И конюх показал садовнику, как надобно прихватить барона «под уздцы», чтоб тот не отвертелся, а исполнил обещание.
– Но зачем?.. Скажите, зачем? – Евгения Максимилиановна обернулась и вопросительным взглядом уставилась в статс-даму.
Марфа Богомолова опешила, неуклюже исполнила реверанс: – Не разумею суть вопроса Вашего Высочества. Зачем, что?..
Принцесса Ольденбургская свой вопрос снисходительно развернула:
– Зачем вам, милочка, во время репетиции сценического монолога понадобился конюх?
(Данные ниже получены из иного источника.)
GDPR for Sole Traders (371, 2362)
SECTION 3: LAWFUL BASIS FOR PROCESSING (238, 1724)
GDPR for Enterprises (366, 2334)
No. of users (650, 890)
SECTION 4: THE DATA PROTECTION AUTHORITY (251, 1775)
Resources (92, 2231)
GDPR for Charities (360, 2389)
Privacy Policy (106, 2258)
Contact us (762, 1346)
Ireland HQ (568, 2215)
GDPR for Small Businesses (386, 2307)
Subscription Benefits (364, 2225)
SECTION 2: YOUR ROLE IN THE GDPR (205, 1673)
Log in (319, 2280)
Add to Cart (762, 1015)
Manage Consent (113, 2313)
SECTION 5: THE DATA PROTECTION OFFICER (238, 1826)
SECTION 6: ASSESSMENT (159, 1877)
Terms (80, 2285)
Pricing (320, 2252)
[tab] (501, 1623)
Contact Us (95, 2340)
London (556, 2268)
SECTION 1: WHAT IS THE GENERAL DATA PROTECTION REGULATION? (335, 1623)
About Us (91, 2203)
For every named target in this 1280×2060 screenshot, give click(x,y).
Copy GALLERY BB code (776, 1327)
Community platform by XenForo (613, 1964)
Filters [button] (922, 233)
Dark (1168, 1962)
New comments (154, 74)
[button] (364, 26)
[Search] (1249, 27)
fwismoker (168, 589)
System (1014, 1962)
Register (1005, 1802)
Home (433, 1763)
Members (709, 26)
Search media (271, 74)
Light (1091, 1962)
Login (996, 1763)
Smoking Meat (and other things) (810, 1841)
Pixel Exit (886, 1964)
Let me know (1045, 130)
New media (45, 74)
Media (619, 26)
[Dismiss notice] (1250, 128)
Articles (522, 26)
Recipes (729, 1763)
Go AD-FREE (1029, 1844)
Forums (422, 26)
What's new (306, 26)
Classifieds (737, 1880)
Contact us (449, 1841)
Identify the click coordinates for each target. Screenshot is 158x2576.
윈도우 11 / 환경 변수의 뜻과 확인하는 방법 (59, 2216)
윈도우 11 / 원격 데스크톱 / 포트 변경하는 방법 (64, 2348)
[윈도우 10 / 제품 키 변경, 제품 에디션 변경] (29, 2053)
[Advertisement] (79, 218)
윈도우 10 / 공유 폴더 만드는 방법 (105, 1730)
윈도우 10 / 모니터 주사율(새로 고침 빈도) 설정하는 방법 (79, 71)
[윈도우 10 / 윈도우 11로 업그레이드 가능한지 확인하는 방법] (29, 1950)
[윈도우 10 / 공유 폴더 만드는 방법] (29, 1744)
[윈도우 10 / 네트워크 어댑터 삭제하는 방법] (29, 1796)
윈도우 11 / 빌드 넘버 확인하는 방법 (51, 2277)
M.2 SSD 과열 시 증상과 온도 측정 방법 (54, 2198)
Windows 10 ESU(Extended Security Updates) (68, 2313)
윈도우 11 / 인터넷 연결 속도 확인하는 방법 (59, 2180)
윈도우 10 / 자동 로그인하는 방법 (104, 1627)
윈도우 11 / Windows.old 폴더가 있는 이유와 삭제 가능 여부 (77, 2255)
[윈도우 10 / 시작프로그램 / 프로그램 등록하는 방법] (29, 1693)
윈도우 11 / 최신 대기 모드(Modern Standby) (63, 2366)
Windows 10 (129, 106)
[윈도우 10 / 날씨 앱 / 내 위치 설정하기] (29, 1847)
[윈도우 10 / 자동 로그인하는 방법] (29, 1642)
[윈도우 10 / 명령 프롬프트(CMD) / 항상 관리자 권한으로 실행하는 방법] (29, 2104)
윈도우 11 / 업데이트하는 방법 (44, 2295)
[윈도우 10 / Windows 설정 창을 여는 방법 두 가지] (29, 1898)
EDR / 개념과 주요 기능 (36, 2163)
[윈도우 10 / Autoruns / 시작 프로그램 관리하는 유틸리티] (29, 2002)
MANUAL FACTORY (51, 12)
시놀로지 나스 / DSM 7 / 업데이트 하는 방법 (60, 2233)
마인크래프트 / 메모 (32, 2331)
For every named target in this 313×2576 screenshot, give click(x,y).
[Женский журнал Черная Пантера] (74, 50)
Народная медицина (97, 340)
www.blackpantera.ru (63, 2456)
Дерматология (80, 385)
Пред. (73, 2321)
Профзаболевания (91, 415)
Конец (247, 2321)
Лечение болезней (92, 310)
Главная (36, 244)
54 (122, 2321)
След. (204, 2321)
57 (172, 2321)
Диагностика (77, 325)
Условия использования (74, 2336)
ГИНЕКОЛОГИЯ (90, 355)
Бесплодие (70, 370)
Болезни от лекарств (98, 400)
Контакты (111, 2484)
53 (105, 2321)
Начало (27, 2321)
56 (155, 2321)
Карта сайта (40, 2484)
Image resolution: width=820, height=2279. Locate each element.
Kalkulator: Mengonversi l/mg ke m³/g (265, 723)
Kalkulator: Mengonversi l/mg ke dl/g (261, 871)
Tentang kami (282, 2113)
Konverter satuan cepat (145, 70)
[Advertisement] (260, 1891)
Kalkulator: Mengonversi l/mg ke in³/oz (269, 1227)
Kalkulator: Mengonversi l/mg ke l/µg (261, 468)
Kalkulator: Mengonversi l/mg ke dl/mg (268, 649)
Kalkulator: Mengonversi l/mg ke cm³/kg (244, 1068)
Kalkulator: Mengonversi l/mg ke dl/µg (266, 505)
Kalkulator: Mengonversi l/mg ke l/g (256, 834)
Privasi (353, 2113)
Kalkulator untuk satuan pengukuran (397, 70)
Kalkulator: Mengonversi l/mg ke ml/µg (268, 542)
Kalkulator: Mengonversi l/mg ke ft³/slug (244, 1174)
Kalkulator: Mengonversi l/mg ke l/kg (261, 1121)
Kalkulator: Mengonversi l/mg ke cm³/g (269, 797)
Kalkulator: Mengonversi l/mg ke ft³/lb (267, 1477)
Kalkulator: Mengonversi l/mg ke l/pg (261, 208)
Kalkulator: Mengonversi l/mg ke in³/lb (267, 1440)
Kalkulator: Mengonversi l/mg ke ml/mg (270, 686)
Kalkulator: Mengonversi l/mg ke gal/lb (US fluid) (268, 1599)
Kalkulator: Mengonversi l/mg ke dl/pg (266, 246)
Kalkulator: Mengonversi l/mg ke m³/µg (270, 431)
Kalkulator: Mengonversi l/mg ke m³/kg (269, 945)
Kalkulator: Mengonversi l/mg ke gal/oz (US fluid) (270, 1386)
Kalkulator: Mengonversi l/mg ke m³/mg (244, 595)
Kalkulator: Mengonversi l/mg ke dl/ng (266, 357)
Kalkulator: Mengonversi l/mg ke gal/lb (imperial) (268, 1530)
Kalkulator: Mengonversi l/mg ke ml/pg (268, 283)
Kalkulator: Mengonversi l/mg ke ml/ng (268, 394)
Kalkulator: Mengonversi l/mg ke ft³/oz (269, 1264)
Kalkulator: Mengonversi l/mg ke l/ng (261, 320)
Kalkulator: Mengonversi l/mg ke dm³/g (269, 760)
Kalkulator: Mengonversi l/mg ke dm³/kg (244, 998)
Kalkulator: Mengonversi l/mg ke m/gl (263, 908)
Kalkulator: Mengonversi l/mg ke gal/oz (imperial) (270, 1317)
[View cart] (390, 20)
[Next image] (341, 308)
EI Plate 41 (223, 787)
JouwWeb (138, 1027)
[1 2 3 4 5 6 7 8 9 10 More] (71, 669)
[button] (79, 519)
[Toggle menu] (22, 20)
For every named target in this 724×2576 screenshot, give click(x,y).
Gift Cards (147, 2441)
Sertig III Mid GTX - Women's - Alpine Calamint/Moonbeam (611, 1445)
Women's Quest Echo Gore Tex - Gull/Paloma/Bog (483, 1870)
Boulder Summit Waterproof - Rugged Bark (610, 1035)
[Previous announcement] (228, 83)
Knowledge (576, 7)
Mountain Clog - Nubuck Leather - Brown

Богомолова спешно приблизилась к принцессе и с чувством обеспокоенности зашептала ей прямо в ухо:
– Придворного лекаря, господина Тихомирова, Лавра Георгиевича в Бельведере нет.
– Как так?! – вспыхнула очами Евгения Максимилиановна. – Августейшая семья в сей день изволили развеселиться постановкой домашнего театра. Декорации собраны. Актёры костюмированы. Батраков, Максим Ильич уже и доложил о закупке в окрестных хозяйствах десяти вёдер перезрелых томатов по одному рублю и двадцать семь копеек за ведро. Картеж для встречи семьи отправлен. Непременно во дворец прибудет Император, – Ольденбургская подметила: – А ведь, как всем известно, ему уже довольно длительное время нездоровится. Определено лечение. Инъекции самим же лекарем назначены строго и по часам. Так и где же лекарь?!
– Не могу знать, – озабоченно вздохнула статс-дама. – Вчера, как стемнело и по окончанию болеро, сопровождая мадмуазель Софи они убыли на массовые гуляния по случаю и покровительству Вашего Высочества. А, затем намеривались (экономка божилась, что слышала) заглянуть в Стрельну, в имение к Суворову-Рымникскому. Экипаж с кучером отпустили – вернулся. Я и хотела расспросить конюха, возможно, что он ведает, а не давал ли господин Тихомиров кучеру!.. каких-либо поручений на утро? И если нет, то упросить мажордома отправить кучера к становому приставу с письменным уведомлением о срочном розыске, которое и должен был написать этот охламон и прохвост Белецкий.
– Ну и что?
– Так эти болваны всё проспали!
– А что же сам мажордом не обеспокоился? – от возмущения Евгения Максимилиановна даже притопнула изящной туфелькой. С юности имела такую властную привычку.
– Он такой же болван, как и остальные, – уязвила Богомолова. – Ночевал в спальне экономки, очухался лишь к двенадцатому часу. И то, после моего третьего требования… канделябром по подоконнику.
«Значит, вот кто тут мне мебель царапиной испортил», – подметила Евгения Максимилиановна.
– Да они все здесь хороши! Вчера-сь купец Калашник опять же в пьяном возмущении свою благоверную по Петергофу доской гонял.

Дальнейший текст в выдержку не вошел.